I am a sociologist and writer from Ireland. I have worked as a social researcher for 30 years and have had a lifelong passion for writing. My main research interests relate to health care and I love to write both non-fiction and poetry.

14 thoughts on “When is Grief Finished?”

  1. A very good article which deals with handling grief and moving on. I also feel a lost relationship is a form of grief too because you go through the same process only the person is alive and it takes awhile to get over it and sometimes it isn’t possible when it’s a family member. You just accept it.

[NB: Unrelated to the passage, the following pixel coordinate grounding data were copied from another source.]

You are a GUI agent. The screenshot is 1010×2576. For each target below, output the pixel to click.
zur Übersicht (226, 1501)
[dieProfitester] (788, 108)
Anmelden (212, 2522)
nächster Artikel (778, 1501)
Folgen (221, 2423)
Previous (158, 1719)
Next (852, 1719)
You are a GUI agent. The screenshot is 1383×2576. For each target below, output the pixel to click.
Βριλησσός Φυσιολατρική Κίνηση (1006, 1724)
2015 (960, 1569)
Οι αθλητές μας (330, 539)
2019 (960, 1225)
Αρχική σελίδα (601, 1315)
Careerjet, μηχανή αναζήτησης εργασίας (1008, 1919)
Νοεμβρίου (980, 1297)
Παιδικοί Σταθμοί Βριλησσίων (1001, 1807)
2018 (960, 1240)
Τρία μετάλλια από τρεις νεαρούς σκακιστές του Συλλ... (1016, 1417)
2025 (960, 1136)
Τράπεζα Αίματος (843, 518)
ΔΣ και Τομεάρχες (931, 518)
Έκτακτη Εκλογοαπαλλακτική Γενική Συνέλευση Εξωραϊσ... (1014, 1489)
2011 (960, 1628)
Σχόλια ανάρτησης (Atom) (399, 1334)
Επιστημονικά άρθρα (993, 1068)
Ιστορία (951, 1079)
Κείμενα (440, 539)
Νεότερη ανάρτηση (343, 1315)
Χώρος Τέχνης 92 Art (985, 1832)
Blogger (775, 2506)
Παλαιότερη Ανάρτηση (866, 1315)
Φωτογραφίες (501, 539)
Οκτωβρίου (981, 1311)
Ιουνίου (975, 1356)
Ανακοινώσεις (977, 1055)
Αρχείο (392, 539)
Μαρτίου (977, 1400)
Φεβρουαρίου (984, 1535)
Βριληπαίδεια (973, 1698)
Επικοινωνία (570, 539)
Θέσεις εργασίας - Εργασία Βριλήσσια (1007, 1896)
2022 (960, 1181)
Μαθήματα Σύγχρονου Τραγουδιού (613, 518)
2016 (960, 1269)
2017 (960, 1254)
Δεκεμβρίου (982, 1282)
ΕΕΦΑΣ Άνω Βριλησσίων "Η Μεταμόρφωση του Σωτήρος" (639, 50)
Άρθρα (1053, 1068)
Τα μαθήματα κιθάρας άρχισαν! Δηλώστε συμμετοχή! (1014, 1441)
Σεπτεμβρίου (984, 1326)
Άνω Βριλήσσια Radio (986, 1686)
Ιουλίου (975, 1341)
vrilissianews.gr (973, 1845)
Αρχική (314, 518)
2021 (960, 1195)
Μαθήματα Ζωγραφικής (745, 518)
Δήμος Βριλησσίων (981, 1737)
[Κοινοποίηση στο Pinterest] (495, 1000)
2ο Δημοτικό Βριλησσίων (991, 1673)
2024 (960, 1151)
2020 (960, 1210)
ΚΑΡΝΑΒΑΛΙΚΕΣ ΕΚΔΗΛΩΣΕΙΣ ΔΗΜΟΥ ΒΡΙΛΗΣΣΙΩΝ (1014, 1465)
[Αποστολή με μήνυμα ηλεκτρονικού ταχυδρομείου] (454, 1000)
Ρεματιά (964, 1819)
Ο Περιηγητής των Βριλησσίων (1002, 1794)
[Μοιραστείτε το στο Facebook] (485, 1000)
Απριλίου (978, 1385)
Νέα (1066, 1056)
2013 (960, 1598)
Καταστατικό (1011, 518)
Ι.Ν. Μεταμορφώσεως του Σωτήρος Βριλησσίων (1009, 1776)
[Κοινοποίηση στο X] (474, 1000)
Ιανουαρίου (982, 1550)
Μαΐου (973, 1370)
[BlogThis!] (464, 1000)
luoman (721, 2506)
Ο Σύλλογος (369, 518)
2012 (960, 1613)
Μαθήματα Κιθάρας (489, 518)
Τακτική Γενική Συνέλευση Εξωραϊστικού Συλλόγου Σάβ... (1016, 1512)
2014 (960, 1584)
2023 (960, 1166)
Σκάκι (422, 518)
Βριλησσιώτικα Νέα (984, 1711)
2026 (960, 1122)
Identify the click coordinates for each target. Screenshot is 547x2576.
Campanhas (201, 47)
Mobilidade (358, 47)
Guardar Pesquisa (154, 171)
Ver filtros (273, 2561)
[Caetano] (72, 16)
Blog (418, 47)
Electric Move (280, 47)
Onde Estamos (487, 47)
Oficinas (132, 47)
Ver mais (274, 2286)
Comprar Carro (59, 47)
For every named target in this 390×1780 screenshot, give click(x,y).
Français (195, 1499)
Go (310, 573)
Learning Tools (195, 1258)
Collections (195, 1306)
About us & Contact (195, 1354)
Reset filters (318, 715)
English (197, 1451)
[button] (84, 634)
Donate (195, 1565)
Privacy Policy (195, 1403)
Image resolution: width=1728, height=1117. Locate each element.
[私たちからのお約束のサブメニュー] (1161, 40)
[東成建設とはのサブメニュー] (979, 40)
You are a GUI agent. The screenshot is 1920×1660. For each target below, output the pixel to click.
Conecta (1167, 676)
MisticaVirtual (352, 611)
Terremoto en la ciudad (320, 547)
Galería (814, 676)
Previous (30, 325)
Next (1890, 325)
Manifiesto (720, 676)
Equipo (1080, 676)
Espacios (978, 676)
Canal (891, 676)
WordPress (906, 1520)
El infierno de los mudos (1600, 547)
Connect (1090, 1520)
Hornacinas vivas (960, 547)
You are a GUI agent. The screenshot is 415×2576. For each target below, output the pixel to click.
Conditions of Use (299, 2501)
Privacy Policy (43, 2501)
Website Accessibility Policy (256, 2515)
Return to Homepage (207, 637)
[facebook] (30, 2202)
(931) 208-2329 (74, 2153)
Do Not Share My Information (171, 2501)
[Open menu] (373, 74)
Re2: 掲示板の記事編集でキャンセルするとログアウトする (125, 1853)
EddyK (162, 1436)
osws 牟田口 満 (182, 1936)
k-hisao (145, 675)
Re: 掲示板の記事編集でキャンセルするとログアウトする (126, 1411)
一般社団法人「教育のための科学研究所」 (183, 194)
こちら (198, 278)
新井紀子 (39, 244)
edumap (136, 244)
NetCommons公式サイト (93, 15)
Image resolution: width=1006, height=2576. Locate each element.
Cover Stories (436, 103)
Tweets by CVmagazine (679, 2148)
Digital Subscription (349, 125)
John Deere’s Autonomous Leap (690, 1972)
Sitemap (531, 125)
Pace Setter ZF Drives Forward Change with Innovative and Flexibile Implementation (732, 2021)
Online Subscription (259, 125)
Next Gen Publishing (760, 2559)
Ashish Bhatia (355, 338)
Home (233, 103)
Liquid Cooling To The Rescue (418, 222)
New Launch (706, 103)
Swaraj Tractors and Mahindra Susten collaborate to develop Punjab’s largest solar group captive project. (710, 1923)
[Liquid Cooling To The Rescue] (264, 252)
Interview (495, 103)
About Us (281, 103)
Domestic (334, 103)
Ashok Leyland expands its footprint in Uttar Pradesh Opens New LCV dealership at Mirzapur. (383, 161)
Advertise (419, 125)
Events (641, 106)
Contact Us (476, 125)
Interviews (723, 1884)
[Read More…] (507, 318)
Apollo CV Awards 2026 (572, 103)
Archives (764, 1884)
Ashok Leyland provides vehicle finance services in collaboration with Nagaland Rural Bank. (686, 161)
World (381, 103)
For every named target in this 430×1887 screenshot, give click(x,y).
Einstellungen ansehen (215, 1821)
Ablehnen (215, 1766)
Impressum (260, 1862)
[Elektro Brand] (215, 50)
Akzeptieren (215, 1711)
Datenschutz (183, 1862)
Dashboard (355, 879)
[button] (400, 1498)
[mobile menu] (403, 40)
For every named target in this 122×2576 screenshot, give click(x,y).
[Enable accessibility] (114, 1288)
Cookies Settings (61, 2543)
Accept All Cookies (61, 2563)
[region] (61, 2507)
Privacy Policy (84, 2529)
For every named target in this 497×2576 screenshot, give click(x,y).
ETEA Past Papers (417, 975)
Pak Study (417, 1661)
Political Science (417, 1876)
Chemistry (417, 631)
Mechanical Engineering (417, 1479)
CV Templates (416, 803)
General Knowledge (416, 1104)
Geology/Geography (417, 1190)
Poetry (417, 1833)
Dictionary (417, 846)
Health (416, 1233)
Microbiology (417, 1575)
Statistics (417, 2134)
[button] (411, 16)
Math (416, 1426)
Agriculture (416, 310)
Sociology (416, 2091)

  2. Well written Jean. Thanks for bringing this article to our attention. I think one of the road blocks to healing is our perception of time. Many visualize time as a line that we move along, leaving the past behind us.This creates a contradiction when we lose a loved one, because we “feel” them still there even though they are passed. That is inconsistent with a linear view of time.I find that for this and many other applications, time is better seen as circular, like the rings on a tree – and we are the tree. Those whom we have loved and all we have been/done remain forever a part of us as we grow. They just become internalized – as any ring would in a growing tree.

  3. Grief is finished in its own time. All depends the relationship with the deceased. Sometimes grief is held for a long time not as intensely as in the beginning but nevertheless they still carry grief. I have seen people laugh at the funeral and carry on as if they are not grieving at all and also after the funeral. Grief is one of those things that does not have a set time.